# [ABOUT THIS EXERCISE]
Each line from the one holding "Click the first" to the end of the data below must be output verbatim, with no other lines.

[Recorded data]
=====

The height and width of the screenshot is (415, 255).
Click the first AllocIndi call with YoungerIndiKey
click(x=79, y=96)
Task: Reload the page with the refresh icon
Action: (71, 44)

=====

# [TASK RESPONSE]
Click the first AllocIndi call with YoungerIndiKey
click(x=79, y=96)
Task: Reload the page with the refresh icon
Action: (71, 44)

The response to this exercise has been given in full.